The brain is very good at learning from bad experiences, yet very, very bad at learning from good eperiences. Neuroprocessing is privileged for negative stimuli. - Rick Hanson, psychologist

It seems that we are hardwired for learning from faliure, but it is in learning from success that the greater rewards await. Equally essential to the ability to learn from failure, is the ability to unlearn and learn again.

In my case, when clients didn’t buy our product, they gave the following reasons: difficult to integrate, difficult to prove the value your product brings, dependence (difficult to replace your product if we’re unhappy).

When we improved the product to fix all those issues, the clients who bought our product had completely different reasons motivating their decision: offer more modern and advanced experiences to users.

The reasons for “yes” are not the opposite of reasons for “no”. “Yes” is not the absence of “no”. So, I find it very useful to be aware of the limits of learning from failure.

I found the same to be true with investors. The sets of reasons why some investors said “no” to me, and why others said “yes” are totally disjoint, and have not a single component in common.

Main reasons why investors said no to me (in order of frequency):

  • They are not actually actively investing
  • The project is too early with regards to revenue/traction
  • Geography — the project is in a country where they don’t invest
  • Competitive space — They know or have invested in a similar company that struggles to grow
  • The project is too technical — They don’t understand the technology behind it
  • Fear of slow growth — The numbers don’t add up for them to believe it can grow exponentially

Main reasons why investors said yes to me:

  • The project fits their pre-existing investment thesis
  • They know another investor who invests in the project
  • They know one of the founders or someone who knows them

These are the reasons I actually observed through hundreds of investor pitches. As you can see, the two sets of reasons are fully disjoint. So, rushing to change your pitchdeck after every “no”, does not make much sense.

Often the questions “Why I didn’t get what I want?” and “How can I get what I want?” are not directly related.

Learning from failure is not straightforward.
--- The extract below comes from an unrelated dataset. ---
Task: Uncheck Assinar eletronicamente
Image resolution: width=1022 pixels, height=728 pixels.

It requires flexibility to challenge learning, unlearn and learn again. It requires patience with failures that don’t present an immediate learning opportunity, and it requires putting everting in the perspective of what you’re trying to achieve.
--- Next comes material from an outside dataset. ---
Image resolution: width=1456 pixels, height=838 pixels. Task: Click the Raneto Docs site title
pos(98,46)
Normalizing the relativity of learning

Learning is hard. And it’s rewarding. Scientists say that we have an evolutionary drive to fill the gaps in our knowledge. When we fill a gap in our knowledge our body produces dopamine. The same thing happens when we eat sweets or have sex.
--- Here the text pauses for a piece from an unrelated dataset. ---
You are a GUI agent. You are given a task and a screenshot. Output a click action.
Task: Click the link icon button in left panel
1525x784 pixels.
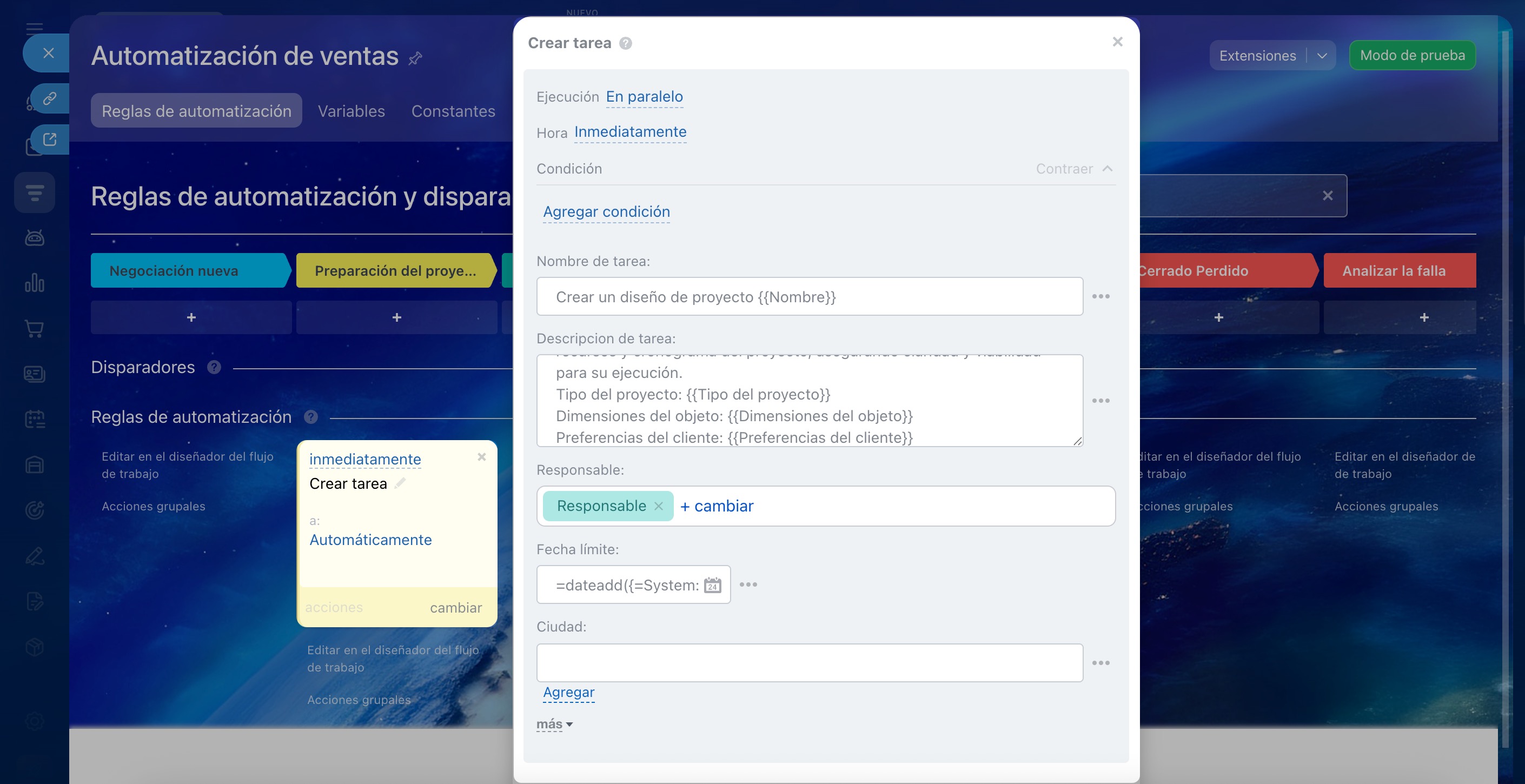pos(50,98)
No wonder, when we learn something, we want it to last forever. We want the knowledge to be the strong ground on which to build our future experience.

The relativity of what we “know” is just too uncomfortable. Almost as unconformable as the relativity of spacetime. Yet, the reality is that we go through life, through situations and we learn. We adopt beliefs that seem to serve us well. We call them truth, knowledge, observations, facts. Most of them are nowhere near scientifically proven facts. They serve us for a while so we let ourselfs hold on to them as beliefs. It’s difficult to accept that we might need to challenge them, unlearn and learn again without it looking like a self-betrayal.

In order to get myself to challenge my learnings and learn again, I find the following questions to be useful:

  • What are the beliefs that create friction between me and my surrounding, or between me and what I’m trying to achieve?
  • Where do those beliefs come from?
  • Do they still serve me now?
  • What is blocking my view to the new knowledge I could acquire?